Variables in the equation
• Luckily, SPSS Statistics also includes the odds ratios of each of the
independent variables in the "Exp(B)" column along with their confidence
intervals ("95% C.I. for EXP(B)" column). This informs you of the change in
the odds for each increase in one unit of the independent variable. For
example, for gender, an increase in one unit (i.e., being male) increases
the odds by 7.026. What this means is that the odds of having heart
disease ("yes" category) is 7.026 times greater for males as opposed to
females. Values less than 1.000 indicate a decreased odds for an increase
in one unit of the independent variable. Sometimes, for clarity, the odds
ratio is inverted (e.g., 1 / .906 = 1.10, for VO2max). Thus, you would state
that for each unit reduction in the independent variable, VO2max, the
odds of having heart disease increases by a factor of 1.10. Remember to
invert the confidence intervals as well if you take this latter approach.
summary
• A binomial logistic regression was performed to ascertain the effects of
age, weight, gender and VO2max on the likelihood that participants
have heart disease. The logistic regression model was statistically
significant, χ2(4) = 27.402, p < .0005. The model explained 33.0%
(Nagelkerke R2) of the variance in heart disease and correctly classified
71.0% of cases. Sensitivity was 45.7%, specificity was 84.6%, positive
predictive value was 61.5% and negative predictive value was 74.3%. Of
the five predictor variables only three were statistically significant: age,
gender and VO2max (as shown in Table 1). Males had 7.02 times higher
odds to exhibit heart disease than females. Increasing age was
associated with an increased likelihood of exhibiting heart disease, but
increasing VO2max was associated with a reduction in the likelihood of
exhibiting heart disease.
summary
• A binomial logistic regression was performed to ascertain the effects of age,
weight, gender and VO2max on the likelihood that participants have heart disease.

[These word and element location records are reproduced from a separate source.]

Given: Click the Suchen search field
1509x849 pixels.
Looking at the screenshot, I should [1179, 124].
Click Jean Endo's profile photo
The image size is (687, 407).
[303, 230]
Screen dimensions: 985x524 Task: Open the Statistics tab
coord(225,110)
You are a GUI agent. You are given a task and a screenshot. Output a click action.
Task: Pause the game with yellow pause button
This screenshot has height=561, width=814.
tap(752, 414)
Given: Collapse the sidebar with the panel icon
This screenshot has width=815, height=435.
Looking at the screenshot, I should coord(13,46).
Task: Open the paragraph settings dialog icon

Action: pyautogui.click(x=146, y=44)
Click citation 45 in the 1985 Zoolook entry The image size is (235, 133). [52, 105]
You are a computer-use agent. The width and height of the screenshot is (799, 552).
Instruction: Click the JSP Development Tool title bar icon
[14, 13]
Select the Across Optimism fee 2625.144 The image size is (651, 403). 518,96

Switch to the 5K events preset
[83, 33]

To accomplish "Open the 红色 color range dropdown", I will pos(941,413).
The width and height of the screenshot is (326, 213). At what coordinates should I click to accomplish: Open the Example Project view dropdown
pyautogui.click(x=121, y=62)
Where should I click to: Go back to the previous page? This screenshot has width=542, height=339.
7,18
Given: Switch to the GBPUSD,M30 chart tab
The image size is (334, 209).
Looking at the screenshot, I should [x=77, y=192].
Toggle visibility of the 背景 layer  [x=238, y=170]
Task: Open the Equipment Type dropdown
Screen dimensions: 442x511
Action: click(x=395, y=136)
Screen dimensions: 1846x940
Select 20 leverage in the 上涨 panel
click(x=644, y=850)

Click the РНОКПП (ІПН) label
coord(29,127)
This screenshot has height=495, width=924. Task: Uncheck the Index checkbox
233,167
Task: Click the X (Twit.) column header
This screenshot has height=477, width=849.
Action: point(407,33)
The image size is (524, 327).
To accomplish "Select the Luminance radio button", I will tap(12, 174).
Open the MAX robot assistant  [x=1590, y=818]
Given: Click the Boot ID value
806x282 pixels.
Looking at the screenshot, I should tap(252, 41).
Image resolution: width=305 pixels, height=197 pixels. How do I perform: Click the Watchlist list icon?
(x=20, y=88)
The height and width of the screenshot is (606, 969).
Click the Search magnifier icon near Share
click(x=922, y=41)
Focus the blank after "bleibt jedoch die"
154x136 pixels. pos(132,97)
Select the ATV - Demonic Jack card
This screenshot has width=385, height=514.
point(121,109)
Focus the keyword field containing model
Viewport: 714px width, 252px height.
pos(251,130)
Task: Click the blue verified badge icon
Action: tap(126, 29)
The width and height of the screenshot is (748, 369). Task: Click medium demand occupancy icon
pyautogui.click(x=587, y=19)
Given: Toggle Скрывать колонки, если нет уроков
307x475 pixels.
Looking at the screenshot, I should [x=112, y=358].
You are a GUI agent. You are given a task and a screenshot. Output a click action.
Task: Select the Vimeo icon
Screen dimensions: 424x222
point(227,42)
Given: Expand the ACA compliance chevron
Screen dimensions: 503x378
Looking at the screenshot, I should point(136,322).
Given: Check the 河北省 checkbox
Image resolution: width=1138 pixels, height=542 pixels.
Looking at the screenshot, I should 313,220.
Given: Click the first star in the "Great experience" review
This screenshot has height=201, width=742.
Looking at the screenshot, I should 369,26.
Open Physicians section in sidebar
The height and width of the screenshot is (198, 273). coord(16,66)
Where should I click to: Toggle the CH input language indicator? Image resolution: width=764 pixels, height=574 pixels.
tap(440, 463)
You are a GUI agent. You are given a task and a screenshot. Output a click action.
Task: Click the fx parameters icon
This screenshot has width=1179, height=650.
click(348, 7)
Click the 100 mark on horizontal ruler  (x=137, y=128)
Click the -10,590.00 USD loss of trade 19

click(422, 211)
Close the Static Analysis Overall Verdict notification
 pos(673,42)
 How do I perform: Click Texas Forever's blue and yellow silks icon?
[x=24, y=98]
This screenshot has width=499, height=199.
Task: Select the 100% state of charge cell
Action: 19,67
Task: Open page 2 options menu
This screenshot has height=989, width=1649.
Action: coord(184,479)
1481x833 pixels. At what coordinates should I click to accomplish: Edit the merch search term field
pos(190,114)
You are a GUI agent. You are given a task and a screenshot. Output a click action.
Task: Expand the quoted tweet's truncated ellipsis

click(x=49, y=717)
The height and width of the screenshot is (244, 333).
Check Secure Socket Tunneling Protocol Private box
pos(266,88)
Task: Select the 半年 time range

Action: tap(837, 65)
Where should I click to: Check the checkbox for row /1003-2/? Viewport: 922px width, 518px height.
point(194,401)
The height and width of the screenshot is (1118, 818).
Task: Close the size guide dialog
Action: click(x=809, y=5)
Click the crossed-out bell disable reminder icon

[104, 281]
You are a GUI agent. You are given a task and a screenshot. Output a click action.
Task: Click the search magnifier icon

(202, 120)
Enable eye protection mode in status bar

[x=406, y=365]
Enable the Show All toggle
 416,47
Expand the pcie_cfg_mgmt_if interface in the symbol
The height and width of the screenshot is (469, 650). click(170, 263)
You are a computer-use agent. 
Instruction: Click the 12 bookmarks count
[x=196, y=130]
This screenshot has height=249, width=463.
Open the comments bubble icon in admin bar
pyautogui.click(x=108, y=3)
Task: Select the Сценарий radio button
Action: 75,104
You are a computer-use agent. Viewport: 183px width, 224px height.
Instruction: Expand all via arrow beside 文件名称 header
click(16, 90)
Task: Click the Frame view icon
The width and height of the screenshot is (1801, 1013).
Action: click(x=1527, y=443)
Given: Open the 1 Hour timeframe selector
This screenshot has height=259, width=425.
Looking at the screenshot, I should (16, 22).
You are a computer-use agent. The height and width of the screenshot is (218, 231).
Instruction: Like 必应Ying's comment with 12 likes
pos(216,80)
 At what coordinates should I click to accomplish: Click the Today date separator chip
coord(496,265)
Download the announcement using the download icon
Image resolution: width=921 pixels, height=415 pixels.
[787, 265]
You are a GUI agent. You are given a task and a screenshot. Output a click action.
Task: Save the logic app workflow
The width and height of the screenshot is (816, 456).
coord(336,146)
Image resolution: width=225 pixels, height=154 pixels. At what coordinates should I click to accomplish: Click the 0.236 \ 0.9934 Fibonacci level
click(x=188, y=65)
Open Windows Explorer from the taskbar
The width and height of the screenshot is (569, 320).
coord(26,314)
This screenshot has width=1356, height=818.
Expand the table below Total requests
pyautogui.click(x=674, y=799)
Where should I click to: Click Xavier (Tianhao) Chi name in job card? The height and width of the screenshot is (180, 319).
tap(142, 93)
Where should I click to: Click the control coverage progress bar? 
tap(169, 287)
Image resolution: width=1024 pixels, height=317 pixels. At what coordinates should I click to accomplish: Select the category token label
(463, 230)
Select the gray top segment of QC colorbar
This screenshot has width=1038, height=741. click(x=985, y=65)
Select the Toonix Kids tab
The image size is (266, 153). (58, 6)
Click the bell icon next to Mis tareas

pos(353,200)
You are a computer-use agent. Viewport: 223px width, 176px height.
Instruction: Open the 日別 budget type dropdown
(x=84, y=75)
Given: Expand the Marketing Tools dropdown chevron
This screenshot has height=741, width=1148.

Linearity of the continuous variables with respect to the logit of the dependent
variable was assessed via the Box-Tidwell (1962) procedure. A Bonferroni
correction was applied using all eight terms in the model resulting in statistical
significance being accepted when p < .00625 (Tabachnick & Fidell, 2014). Based on
this assessment, all continuous independent variables were found to be linearly
related to the logit of the dependent variable. There was one standardized residual
with a value of 3.349 standard deviations, which was kept in the analysis. The
logistic regression model was statistically significant, χ2(4) = 27.402, p < .0005. The
model explained 33.0% (Nagelkerke R2) of the variance in heart disease and
correctly classified 71.0% of cases. Sensitivity was 45.7%, specificity was 84.6%,
positive predictive value was 61.5% and negative predictive value was 74.3%. Of
the five predictor variables only three were statistically significant: age, gender and
VO2max (as shown in Table 1). Males had 7.02 times higher odds to exhibit heart
disease than females. Increasing age was associated with an increased likelihood
of exhibiting heart disease, but increasing VO2max was associated with a reduction
in the likelihood of exhibiting heart disease.